═════ QUOTED PASSAGE

What if the business isn’t sold?
“The business rescue practitioner would either seek to collect the indebtedness themselves by appointing a collection agent, or dispose of the book debts at a discount to a 3rd party,” says Jones.
“The accounts constitute a valuable asset on the balance sheet of the company. Business rescue practitioners would no doubt do everything within their powers to collect these amounts in order to maximise any distribution to creditors.”
What about liquidation?
“In the event that the business rescue plan fails and the company is placed in liquidation, the outstanding debt would still constitute an asset in the company’s estate,” says Jones.
“The liquidator would either dispose of the book debt to a third party. OR the liquidator could proceed to recover the various accounts themselves. In all likelihood, the debt would be disposed of to a third party at a discount in order to realise funds to distribute to creditors.”

══════════

PROBLEM REQUIREMENTS.
Reproduce word for word the part of the passage on book debts in business rescue that opens with the words containing "What if the" and closes with "What about liquidation?". The rows after the passage on book debts in business rescue are separate material.

═════ INFORMATION GIVEN

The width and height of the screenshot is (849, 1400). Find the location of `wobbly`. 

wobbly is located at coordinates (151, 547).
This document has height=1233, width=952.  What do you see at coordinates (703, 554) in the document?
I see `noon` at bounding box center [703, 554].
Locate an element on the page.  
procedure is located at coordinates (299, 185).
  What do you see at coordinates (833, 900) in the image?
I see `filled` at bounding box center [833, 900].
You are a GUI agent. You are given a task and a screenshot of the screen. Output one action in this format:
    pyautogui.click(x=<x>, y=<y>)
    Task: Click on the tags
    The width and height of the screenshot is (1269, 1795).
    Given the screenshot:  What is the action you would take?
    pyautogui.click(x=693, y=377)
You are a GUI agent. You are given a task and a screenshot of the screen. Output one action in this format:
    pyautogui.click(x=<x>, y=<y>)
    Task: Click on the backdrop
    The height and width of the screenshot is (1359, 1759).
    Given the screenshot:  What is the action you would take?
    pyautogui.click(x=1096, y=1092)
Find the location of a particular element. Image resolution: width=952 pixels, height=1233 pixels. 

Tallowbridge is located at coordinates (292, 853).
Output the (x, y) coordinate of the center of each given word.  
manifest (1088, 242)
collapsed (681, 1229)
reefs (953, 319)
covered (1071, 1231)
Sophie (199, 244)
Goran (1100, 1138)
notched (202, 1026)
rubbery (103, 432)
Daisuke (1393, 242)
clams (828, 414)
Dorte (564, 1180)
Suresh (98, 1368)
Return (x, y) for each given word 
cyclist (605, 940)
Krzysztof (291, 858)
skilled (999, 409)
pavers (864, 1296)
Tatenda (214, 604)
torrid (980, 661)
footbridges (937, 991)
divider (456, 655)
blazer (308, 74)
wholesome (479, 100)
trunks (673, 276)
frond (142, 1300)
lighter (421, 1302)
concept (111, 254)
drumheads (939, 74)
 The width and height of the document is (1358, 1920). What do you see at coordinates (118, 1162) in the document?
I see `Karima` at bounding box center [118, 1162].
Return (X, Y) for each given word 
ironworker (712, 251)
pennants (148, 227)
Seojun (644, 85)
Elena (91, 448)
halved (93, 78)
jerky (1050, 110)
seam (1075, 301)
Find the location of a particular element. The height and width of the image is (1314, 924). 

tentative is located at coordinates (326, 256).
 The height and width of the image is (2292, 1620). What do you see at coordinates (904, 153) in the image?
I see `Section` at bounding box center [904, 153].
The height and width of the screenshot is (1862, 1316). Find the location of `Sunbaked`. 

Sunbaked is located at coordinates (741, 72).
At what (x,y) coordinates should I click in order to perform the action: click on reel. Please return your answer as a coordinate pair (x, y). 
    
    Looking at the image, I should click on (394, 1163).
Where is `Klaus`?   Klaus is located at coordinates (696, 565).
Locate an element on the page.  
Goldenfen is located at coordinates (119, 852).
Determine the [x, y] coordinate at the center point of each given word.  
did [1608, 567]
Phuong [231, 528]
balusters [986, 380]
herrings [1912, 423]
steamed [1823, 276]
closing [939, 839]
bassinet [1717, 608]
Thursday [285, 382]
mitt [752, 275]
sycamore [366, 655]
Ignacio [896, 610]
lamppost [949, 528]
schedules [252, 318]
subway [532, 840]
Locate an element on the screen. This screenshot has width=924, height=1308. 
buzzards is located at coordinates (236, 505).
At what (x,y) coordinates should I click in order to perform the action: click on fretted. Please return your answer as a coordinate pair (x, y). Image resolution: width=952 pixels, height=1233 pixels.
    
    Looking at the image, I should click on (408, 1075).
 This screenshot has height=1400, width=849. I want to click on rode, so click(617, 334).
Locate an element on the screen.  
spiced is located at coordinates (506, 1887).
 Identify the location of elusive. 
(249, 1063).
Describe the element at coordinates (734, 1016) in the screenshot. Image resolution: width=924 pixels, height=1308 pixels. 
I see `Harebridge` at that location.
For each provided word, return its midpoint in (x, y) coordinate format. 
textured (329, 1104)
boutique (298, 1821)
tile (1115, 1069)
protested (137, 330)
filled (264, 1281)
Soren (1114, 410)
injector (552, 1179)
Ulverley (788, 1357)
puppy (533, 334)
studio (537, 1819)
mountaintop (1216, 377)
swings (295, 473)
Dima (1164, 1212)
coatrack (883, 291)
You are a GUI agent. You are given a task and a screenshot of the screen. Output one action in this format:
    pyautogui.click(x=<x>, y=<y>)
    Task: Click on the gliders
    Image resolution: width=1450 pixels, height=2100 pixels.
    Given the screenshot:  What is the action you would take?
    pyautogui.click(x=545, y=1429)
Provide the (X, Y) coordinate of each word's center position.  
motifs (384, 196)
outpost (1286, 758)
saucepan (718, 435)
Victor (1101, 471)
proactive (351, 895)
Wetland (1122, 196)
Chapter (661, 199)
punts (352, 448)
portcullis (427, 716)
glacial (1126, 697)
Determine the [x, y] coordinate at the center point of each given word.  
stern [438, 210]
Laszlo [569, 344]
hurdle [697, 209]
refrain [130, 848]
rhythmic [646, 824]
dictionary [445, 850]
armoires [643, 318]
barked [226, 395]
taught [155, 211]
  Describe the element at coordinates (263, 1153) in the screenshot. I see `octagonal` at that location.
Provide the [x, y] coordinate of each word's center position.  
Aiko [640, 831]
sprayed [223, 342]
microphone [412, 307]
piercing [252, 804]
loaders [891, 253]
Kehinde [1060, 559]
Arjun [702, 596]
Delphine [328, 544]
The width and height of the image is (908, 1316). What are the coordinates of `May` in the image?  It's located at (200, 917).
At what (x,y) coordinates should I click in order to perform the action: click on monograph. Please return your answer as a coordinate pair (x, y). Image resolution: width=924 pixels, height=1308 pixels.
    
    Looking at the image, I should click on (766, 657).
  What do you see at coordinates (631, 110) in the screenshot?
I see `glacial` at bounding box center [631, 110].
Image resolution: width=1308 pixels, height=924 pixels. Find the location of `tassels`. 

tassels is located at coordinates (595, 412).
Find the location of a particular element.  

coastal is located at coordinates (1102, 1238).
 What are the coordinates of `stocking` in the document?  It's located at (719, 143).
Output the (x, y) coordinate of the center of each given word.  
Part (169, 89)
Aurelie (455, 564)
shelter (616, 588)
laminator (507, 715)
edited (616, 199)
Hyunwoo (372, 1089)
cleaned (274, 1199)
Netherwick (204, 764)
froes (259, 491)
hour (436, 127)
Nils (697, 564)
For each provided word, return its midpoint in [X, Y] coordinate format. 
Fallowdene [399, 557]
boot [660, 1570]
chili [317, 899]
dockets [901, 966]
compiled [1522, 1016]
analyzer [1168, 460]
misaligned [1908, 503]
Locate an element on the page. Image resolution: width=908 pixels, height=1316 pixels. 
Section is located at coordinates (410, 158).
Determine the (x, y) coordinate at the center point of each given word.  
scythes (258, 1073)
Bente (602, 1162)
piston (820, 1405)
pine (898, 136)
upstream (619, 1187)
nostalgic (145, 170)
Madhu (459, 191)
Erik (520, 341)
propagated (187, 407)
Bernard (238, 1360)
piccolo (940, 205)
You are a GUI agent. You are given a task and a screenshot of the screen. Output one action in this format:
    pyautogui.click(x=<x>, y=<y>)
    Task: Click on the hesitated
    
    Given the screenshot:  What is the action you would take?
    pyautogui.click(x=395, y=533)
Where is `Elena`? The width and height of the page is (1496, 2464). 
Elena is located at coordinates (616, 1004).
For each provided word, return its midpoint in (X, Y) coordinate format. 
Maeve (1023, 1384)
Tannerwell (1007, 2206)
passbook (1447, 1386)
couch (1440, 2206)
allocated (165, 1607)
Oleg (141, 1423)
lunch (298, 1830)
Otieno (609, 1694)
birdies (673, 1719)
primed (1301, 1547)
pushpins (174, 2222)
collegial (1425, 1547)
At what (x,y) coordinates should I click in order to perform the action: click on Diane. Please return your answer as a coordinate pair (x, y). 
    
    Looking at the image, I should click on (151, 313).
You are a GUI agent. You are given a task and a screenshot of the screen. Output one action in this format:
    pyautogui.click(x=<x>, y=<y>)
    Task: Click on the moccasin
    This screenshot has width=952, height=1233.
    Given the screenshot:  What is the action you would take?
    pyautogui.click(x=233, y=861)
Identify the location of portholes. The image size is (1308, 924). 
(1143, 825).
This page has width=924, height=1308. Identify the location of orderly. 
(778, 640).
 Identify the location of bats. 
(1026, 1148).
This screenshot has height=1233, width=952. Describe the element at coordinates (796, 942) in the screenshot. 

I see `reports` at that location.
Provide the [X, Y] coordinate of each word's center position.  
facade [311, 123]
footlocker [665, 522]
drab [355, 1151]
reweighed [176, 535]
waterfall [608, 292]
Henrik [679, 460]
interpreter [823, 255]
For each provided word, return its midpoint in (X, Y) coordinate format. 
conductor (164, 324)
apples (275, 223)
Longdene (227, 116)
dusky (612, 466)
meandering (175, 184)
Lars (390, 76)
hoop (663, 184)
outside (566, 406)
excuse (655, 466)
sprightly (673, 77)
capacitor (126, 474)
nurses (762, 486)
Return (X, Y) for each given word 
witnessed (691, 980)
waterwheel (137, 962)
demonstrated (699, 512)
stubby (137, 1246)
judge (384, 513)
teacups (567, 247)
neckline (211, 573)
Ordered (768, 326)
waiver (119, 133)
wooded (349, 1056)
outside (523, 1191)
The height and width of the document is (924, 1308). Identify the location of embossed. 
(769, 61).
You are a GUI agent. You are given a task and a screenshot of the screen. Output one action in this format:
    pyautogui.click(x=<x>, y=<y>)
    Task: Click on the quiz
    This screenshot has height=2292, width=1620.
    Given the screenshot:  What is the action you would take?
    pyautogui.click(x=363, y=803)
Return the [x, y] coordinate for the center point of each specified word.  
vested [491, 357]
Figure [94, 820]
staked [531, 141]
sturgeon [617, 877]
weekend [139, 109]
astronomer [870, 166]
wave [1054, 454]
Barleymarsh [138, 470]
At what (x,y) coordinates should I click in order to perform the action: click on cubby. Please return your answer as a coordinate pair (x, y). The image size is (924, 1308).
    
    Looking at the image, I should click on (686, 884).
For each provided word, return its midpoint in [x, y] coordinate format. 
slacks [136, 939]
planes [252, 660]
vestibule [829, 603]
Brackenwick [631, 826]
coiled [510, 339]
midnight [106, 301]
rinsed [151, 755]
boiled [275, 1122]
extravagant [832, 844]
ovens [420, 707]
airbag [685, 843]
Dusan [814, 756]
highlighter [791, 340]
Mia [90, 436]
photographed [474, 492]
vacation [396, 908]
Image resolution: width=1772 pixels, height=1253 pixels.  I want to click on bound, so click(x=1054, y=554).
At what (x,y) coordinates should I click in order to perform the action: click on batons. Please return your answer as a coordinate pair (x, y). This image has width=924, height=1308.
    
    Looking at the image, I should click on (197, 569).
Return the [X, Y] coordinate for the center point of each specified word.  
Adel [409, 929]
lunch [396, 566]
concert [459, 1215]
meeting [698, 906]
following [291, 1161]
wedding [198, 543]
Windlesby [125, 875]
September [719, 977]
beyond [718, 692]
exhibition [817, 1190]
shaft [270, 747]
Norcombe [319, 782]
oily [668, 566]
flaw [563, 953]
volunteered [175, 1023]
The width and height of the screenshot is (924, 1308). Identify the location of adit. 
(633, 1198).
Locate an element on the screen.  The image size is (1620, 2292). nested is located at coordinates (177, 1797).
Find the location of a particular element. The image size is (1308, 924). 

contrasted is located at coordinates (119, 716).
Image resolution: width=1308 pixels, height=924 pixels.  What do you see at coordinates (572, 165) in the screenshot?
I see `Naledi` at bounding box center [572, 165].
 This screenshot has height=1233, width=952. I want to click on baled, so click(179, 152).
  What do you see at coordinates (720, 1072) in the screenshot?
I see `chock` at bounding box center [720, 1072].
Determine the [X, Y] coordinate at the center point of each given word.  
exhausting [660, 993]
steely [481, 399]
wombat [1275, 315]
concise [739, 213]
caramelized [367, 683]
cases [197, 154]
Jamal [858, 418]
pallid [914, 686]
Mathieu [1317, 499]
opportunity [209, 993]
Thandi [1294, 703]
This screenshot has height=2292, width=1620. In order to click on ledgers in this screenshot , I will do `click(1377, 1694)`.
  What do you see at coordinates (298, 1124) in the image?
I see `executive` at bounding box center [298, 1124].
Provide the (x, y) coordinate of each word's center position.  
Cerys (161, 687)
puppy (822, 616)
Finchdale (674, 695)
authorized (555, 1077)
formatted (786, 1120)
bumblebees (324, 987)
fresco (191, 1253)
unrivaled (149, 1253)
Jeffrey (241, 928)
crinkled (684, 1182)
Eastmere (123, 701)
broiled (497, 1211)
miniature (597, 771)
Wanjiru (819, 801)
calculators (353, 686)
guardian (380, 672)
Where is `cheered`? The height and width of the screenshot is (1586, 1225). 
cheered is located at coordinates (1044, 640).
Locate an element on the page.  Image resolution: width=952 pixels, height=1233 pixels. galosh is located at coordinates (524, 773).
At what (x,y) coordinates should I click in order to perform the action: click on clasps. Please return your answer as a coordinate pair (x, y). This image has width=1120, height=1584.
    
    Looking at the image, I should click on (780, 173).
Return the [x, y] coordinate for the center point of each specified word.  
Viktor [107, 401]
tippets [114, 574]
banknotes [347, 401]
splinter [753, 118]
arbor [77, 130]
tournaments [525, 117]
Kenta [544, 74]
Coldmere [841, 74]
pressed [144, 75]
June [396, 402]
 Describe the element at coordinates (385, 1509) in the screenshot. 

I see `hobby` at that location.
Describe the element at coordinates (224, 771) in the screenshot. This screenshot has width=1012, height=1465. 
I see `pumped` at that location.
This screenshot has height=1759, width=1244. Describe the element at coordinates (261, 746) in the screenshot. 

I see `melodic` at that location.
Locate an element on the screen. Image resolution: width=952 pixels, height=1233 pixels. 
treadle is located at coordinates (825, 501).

══════════

SOLUTION TO THE PROBLEM.
What if the business isn’t sold?
“The business rescue practitioner would either seek to collect the indebtedness themselves by appointing a collection agent, or dispose of the book debts at a discount to a 3rd party,” says Jones.
“The accounts constitute a valuable asset on the balance sheet of the company. Business rescue practitioners would no doubt do everything within their powers to collect these amounts in order to maximise any distribution to creditors.”
What about liquidation?